3. Which assets may not be low-value assets?

Meeting the nominal threshold requirement alone is not in itself sufficient to warrant the classification of any particular asset as a ‘low-value’ asset.

IFRS 16 does not permit a lessee to break an asset down into many underlying assets of low-value unless:

  • The lessee can benefit from use of the underlying asset on its own or together with other resources that are readily available to the lessee, and
  • The underlying asset is not highly dependent on, or highly interrelated with, other assets.

Where a lessee sub-leases an asset, or expects to sub-lease an asset, the head lease cannot qualify as a lease of a low-value asset.

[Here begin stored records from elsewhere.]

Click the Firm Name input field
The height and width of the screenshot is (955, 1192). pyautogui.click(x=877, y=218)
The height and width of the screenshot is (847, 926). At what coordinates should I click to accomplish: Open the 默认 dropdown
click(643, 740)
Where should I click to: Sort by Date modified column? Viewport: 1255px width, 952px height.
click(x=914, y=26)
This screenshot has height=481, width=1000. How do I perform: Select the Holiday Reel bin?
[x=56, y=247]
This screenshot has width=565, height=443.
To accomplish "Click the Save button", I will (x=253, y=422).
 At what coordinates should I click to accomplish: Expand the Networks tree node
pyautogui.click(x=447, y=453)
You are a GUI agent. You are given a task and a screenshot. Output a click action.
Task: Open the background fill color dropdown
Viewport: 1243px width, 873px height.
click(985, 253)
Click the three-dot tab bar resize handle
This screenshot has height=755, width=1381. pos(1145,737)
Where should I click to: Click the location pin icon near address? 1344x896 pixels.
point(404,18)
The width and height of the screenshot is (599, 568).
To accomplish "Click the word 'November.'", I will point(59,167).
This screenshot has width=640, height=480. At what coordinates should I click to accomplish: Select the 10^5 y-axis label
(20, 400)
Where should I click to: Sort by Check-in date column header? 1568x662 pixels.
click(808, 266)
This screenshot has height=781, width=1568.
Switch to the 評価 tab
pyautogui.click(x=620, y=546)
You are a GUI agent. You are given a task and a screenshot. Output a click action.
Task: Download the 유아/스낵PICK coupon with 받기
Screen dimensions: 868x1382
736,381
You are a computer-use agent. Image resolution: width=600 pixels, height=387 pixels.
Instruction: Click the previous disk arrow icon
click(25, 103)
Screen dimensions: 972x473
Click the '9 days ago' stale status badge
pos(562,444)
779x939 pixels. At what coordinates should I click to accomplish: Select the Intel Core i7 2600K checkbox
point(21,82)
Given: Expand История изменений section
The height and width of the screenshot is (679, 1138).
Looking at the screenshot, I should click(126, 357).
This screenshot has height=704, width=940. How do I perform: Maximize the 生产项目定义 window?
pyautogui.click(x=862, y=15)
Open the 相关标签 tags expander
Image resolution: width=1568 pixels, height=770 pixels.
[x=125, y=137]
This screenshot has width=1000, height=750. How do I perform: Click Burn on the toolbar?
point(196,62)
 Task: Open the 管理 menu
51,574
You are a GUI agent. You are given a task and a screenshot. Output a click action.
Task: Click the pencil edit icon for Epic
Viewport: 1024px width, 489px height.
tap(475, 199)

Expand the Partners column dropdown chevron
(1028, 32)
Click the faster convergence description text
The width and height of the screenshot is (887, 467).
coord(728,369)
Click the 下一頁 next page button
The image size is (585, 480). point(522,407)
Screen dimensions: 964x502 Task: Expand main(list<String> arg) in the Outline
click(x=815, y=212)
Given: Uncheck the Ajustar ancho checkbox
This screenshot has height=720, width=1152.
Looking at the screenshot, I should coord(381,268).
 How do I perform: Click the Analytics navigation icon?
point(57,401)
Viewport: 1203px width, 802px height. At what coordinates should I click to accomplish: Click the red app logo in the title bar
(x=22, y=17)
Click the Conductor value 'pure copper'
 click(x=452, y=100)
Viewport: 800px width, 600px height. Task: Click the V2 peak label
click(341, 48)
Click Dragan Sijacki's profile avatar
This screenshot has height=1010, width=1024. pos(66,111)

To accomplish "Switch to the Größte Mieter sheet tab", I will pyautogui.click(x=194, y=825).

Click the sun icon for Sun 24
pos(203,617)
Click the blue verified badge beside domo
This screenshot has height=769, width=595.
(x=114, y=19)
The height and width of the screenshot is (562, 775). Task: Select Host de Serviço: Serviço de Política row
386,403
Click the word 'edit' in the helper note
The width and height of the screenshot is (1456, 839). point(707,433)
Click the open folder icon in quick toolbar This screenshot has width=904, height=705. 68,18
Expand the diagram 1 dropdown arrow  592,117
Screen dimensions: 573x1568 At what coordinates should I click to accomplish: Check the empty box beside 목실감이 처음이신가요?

Note: A company using this exemption is required to recognise the payments for those leases as an expense typically on a straight-line basis over the lease term. This results in no change to the accounting for those leases treated as off balance sheet leases applying IAS 17.

Note that the recognition of a right-of-use asset and corresponding lease liability on the balance sheet is likely to lead to improved EBITDA. This may result in some entities electing not to apply the exemption.